■ GIVEN PASSAGE:
Franck Veillat, our host, predicts that 2018 will be a great vintage. They just finished harvesting the botrytised grapes on October 25. Similar to Sauternes and Barsac, there is a river that flows through the AOC which produces the moisture conducive to Noble Rot.
The winery’s goal is to produce a wine that reflects the terroir. Franck was very proud of their top vineyard site, Coteau des Treilles, that he insisted we drive out to the vineyard. Impressive indeed: a vineyard on a rock mountain from an ancient volcano.
Our tasting of their top wines included: Mozaîk 2016, a blend of parcels, a bone dry Chenin Blanc, delicate floral and citrus aromas, deep yellow gold color, with a rich texture; Pierrebise 2015, beautiful aroma of ripe apples, with 5 grams of sugar or .5RS, dark yellow color, this wine needs aging, carries an AOC Anjou; Coteau des Treilles 2013, deep yellow gold color, ripe fruit aroma, with a minerality that caused one person to say it was ‘like biting a rock!’ Only 3,000 bottles are produced of this high acid wine; 4 Vents 2015, deep yellow gold color, AOC Coteaux du Layon, rich texture from the botrytised grapes, 100 grams of sugar/liter; Quarts de Chaume 2013, deep yellow brown color, aroma of botrytised grapes, an unctuous wine with 200 grams sugar/liter.
Domaine de la Soucherie
This privately owned winery is housed in a chateau dating to 1880. The owner is Roger Béguinot, a former Parisian who fell in love with the estate. The winery cultivates a total of 28 hectares, mostly Savennières with a bit of Quart de Chaume, all Chenin Blanc.
Our lunch was paired with wines that Richard, our dynamic host, believed would compliment each course. The appetizer was rillauds, a local dish of pork and the main course was Gigot de poulet, stuffed with mushroom. To accompany the food, we were served the following wines:
Anjou Blanc 2017, all Chenin Blanc with white stone fruit aroma, delicate flavors and balanced acidity, bone dry but rich and lush, aged 6 months in large barrels and 10 months in tanks; Savennières 2015, aged 9 months in barrels and 9 months in tanks with additional bottle aging, a blend of 3 different terroirs, a delightful butterscotch aroma; Rosé d’Anjou 2017, this is one of 3 types of rosé produced in the area: Rosé de Loire, driest, Rose d’Anjou with a bit of sweetness and Cabernet d’Anjou, ironically the sweetest of the three; Anjou Villages 2015 “Chant aux Loups” from a 1 hectare plot with 45 year old vines, made from Cabernet Franc, more vegetal than fruity, even leathery; Coteaux du Layon Exception 2015, a well balanced sweet expression (100 grams sugar/liter) of the Chenin Blanc grape.
Domaine du Closel at Chateau des Vaults
Our best visit of the day, primarily because our hostess, Evelyne de Pontbriand, the current owner, has had this old estate in her family for generations.

■ WHAT THE EXERCISE ASKS: From the wine-tasting notes, list every wine in the tasting of the top wines that takes place before the section on Domaine de la Soucherie, giving each name with its vintage.

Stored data
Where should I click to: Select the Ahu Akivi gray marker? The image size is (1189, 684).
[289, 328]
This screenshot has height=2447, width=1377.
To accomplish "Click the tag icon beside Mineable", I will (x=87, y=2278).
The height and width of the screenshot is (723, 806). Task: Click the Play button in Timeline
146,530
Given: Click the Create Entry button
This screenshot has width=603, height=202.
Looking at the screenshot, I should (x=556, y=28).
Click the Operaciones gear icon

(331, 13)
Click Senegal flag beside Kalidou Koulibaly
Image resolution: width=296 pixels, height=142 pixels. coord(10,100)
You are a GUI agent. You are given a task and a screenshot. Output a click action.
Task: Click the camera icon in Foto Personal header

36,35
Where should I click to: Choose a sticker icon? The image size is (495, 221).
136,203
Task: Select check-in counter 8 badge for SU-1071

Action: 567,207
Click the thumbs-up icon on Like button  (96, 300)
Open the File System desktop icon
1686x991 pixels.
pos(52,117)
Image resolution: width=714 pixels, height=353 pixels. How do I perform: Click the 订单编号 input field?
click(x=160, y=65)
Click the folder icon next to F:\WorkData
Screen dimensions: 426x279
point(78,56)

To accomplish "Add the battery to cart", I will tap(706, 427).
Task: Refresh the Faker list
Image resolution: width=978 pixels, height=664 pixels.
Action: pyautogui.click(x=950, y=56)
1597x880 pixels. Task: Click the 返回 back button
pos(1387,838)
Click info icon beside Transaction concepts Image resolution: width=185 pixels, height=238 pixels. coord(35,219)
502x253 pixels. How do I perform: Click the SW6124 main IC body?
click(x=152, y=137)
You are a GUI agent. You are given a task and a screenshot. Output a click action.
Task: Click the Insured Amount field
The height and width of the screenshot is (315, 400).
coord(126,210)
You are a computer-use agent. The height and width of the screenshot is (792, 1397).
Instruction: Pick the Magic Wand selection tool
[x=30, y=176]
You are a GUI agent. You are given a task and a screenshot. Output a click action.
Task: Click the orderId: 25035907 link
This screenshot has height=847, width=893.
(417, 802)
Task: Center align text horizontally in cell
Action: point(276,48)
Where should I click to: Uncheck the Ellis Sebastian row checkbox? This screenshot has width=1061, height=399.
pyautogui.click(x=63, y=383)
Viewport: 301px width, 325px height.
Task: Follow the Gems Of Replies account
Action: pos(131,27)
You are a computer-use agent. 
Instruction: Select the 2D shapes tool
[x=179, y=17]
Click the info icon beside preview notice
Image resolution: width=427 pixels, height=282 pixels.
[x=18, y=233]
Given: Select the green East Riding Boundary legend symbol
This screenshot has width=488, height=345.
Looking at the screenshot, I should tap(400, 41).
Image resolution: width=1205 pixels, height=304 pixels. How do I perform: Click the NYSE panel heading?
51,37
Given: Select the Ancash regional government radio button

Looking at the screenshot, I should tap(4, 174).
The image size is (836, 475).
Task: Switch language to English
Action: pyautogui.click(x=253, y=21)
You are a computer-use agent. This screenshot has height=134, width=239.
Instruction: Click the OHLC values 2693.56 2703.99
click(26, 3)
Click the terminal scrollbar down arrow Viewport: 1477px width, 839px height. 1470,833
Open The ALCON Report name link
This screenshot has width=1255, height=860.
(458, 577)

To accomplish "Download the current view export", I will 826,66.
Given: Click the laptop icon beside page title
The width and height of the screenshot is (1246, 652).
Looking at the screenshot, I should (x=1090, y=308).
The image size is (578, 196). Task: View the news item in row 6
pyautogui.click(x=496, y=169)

■ THE SOLUTION:
Mozaîk 2016
Pierrebise 2015
Coteau des Treilles 2013
4 Vents 2015
Quarts de Chaume 2013